Stay away from knives ... they’ll ruin your life, judge tells pupils at Old Bailey

 
Warning: Old Bailey judge Anuja Dhir QC

An Old Bailey judge warned teenagers to stay away from knives as she told them how gang members caught up in murders risked being jailed for life even if they were not carrying the weapon.

Judge Anuja Dhir QC said courts could use a joint enterprise doctrine to hand down the same sentence to all participants in crimes such as gang knife attacks.

She told London pupils invited to the Old Bailey to learn how courts dealt with knife crime: “Stay away from knives. They really do kill people.

“They cause untold misery to the victims’ families, to the families of the defendants, to the defendants. Everybody loses.”

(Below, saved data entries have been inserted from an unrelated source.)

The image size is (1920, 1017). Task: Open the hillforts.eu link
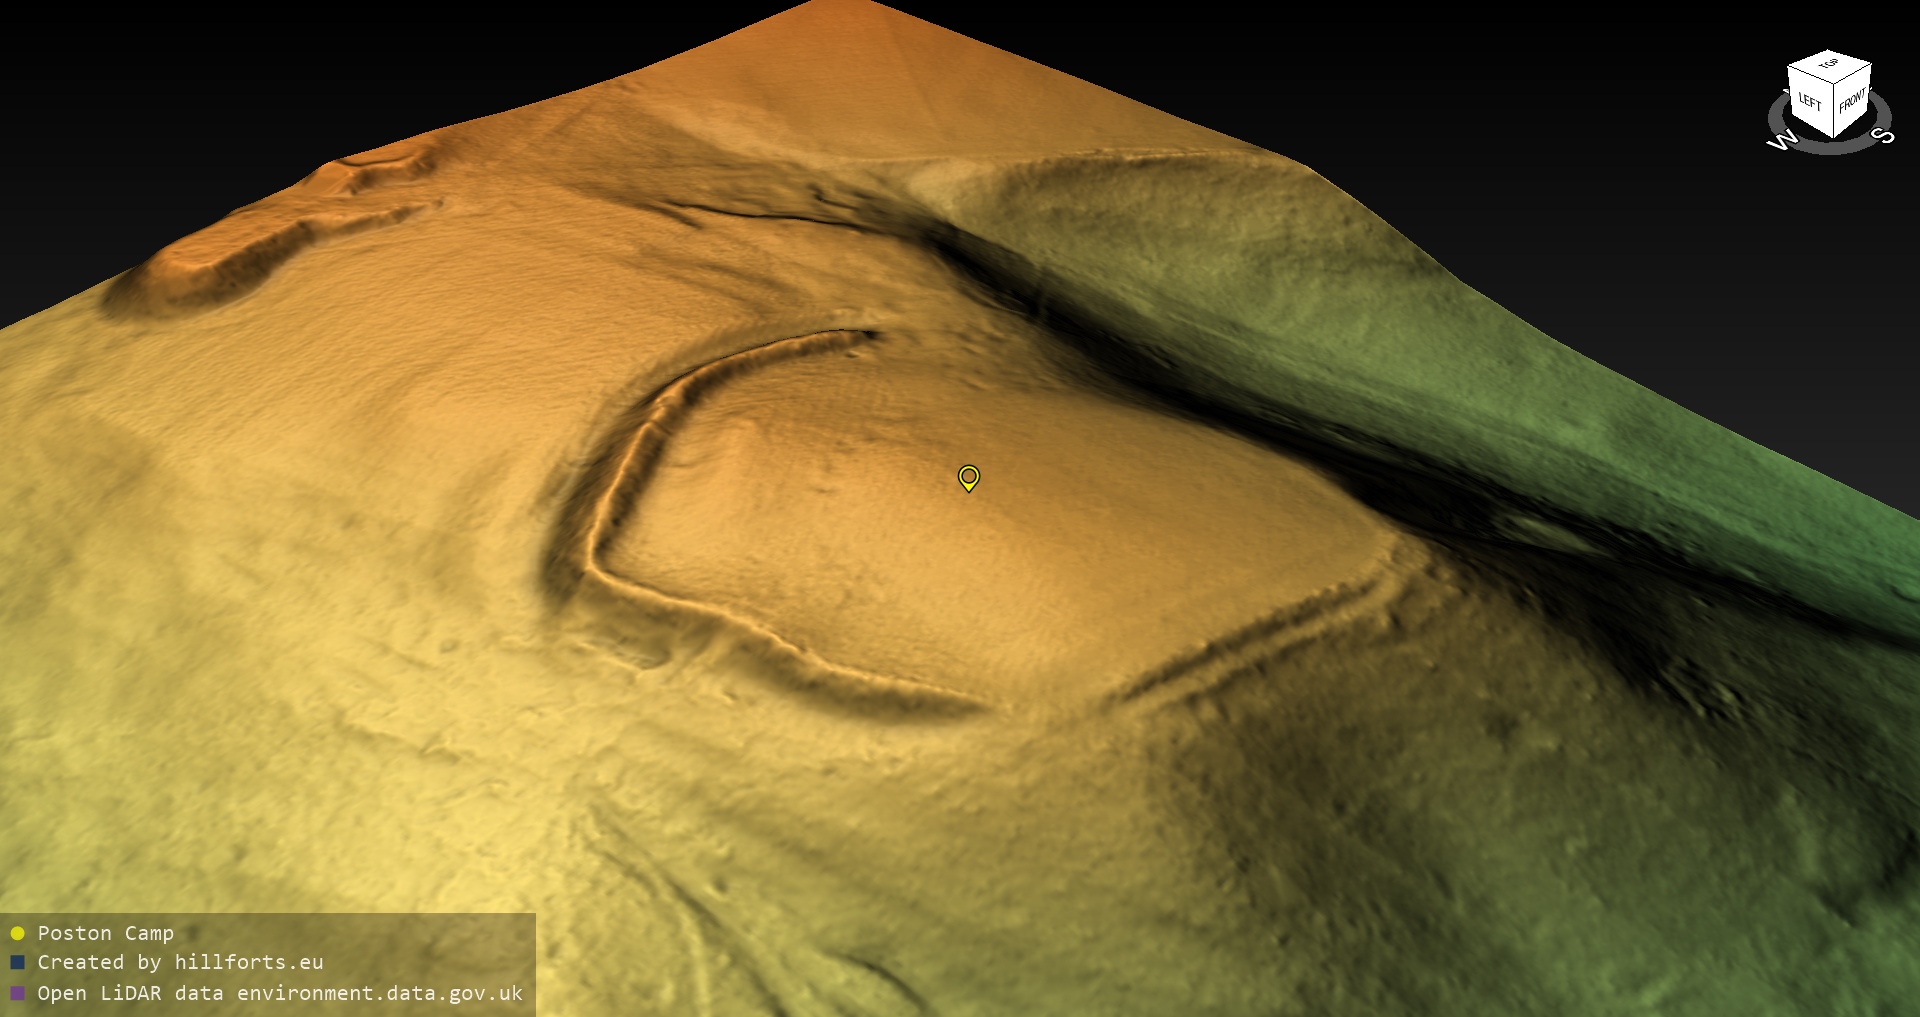[248, 963]
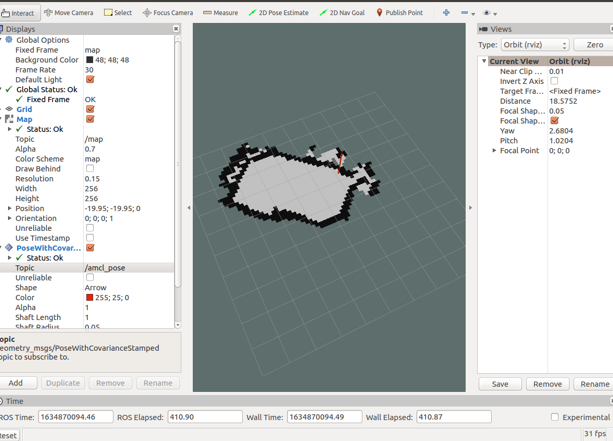
Task: Click the Select tool in toolbar
Action: (x=118, y=13)
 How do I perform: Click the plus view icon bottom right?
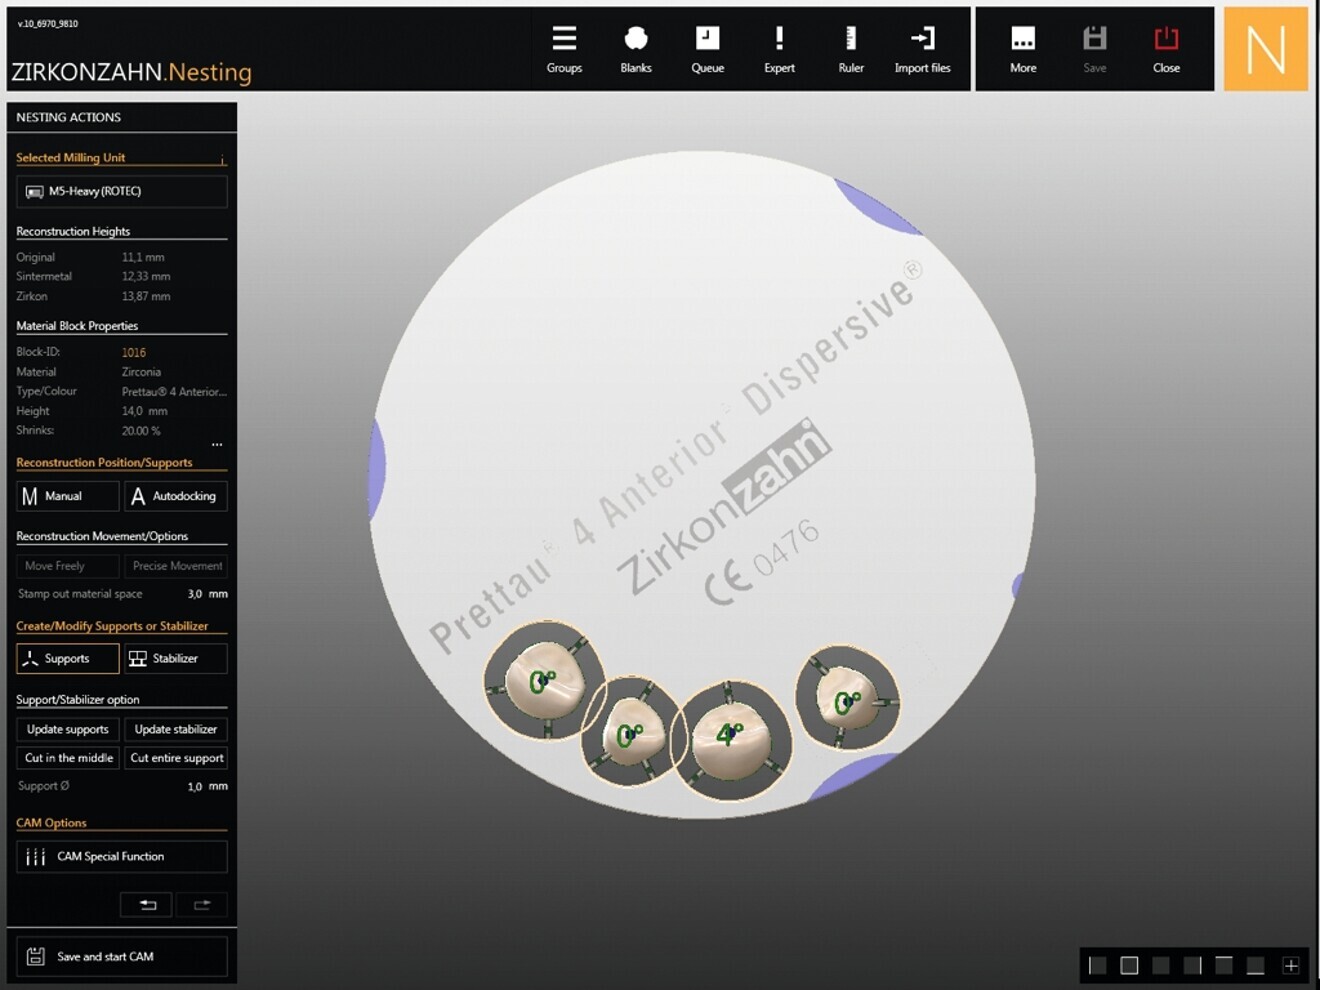coord(1291,965)
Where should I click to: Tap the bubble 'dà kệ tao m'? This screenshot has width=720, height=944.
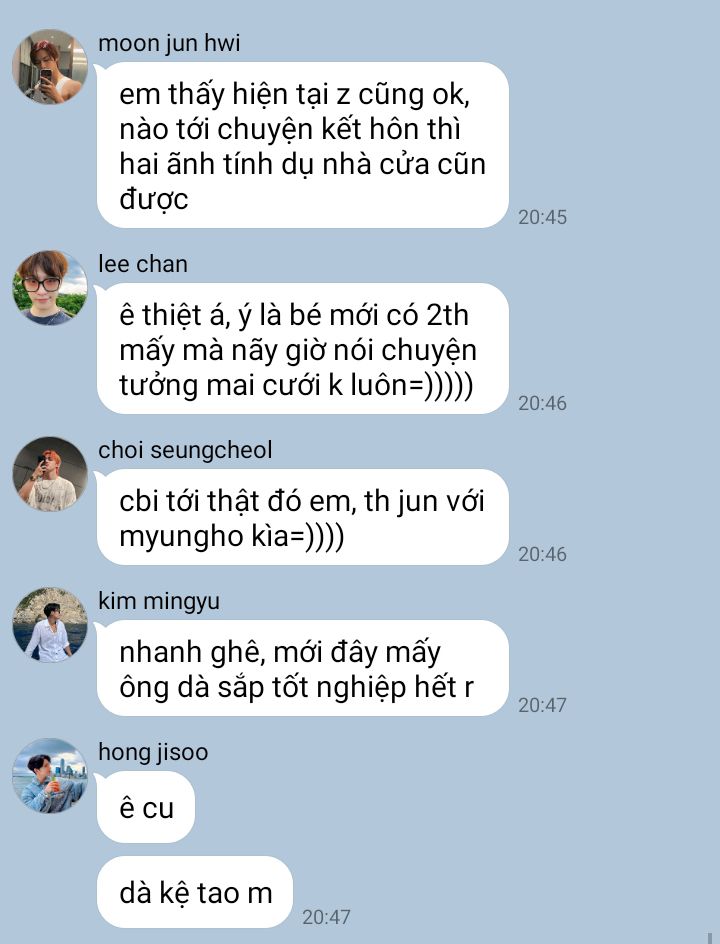point(195,892)
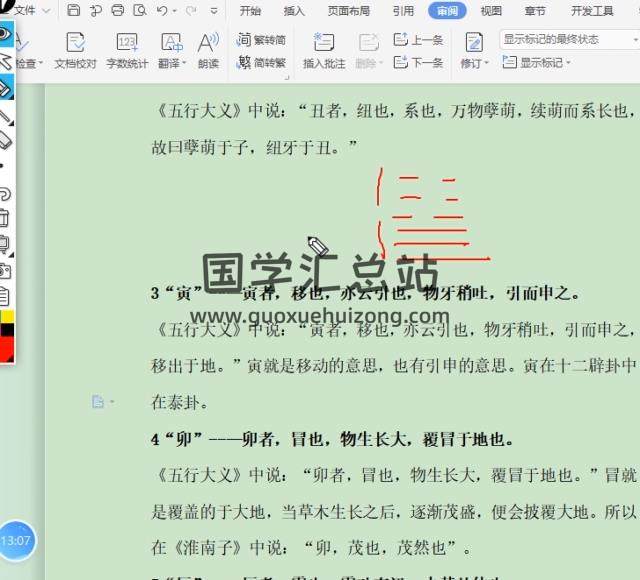Toggle the highlighter pen tool
Image resolution: width=640 pixels, height=580 pixels.
point(5,88)
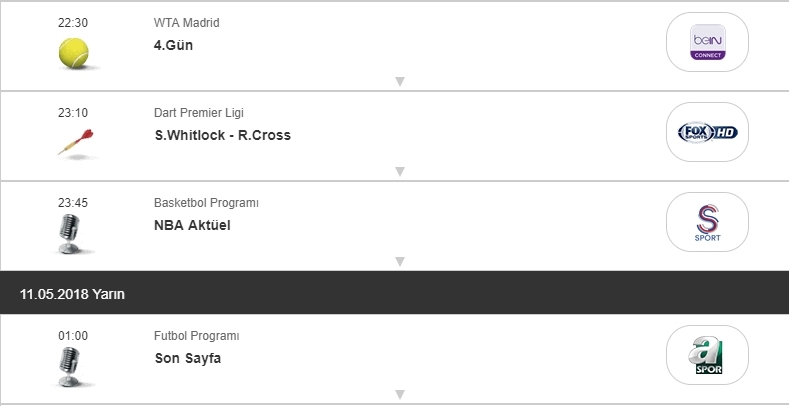Click the tennis ball icon

74,52
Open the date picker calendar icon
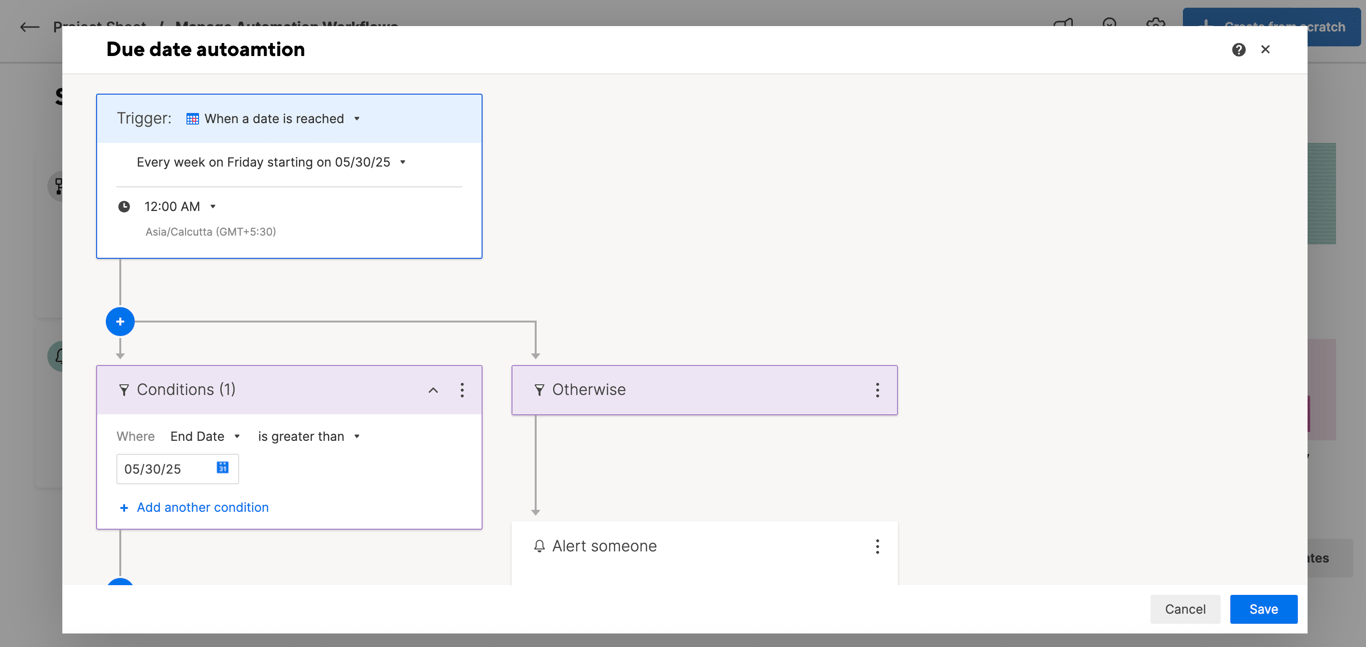Viewport: 1366px width, 647px height. (x=222, y=468)
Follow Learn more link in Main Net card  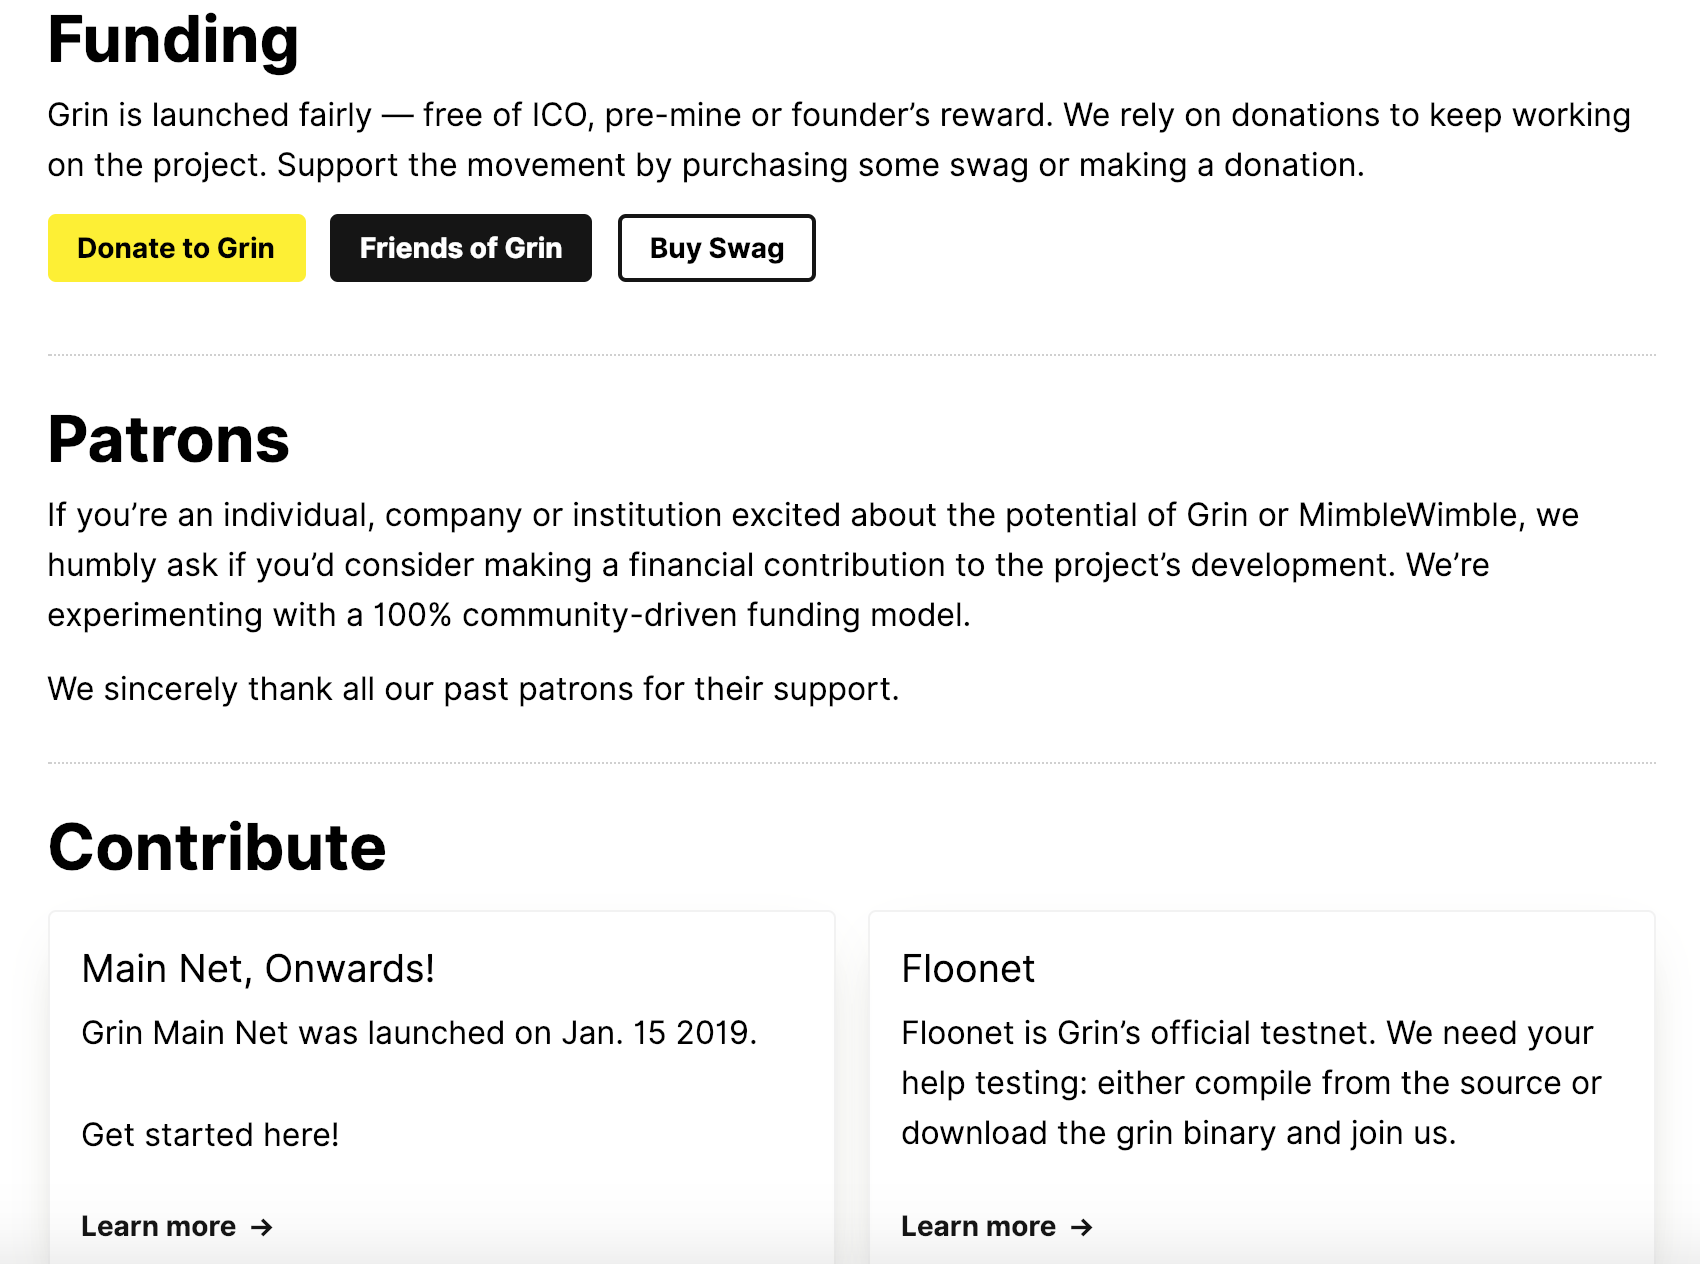pos(177,1226)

Judge Dhir was a defence barrister in the Victoria station murder case that ended with 16 gang members being convicted of killing 15-year-old schoolboy Sofyen Belamouadden in 2010.

“I’m afraid our prisons are full of young people who have been convicted of murder, who weren’t the ones who dealt the fatal blow,” she said.

“The law doesn’t require that for a murder conviction. The sentences people are given would tend to mean you spend about 18 years in prison for that kind of offence.

“You have got someone who is 15 who is looking at spending more years than they have been alive in prison. By the time he comes out, he’s in his mid- to late-thirties. His life has been ruined.”

Updated guidance on the use of joint enterprise, a common law doctrine, was issued by the Director of Public Prosecutions in December 2012.

It allows the accomplice to be prosecuted as if he were the main offender if he assists, encourages or could have foreseen the crime. It was used in 2011 to jail the killers of Stephen Lawrence, but has been criticised by MPs and campaigners for leading to “minor players” being prosecuted for murder.

The students, from City of London Academy Southwark and City of London Academy Islington, were invited to the Old Bailey by its most senior judge, Recorder of London Nicholas Hilliard QC, and the City of London Corporation in response to Evening Standard articles on knife crime in the capital. Four teenagers have died from stabbings this year.

Lessons in the law: Students Ted Lawler and Yvette Mwisa during their visit to the Old Bailey

Five of the seven students said they knew friends who had carried knives.

“I think knife crime is the norm,” said Ted Lawler.

“If you are intending to harm someone, the first thing they will grab is a knife.”

Yvette Mwisa said: “It encourages me to tell that person, ‘Stop, this is your life. Once you get caught there is no turning back.’ ”

The students believed more could be done to discourage knife crime and Algen Hamilton said: “I have never seen a poster about stabbing.”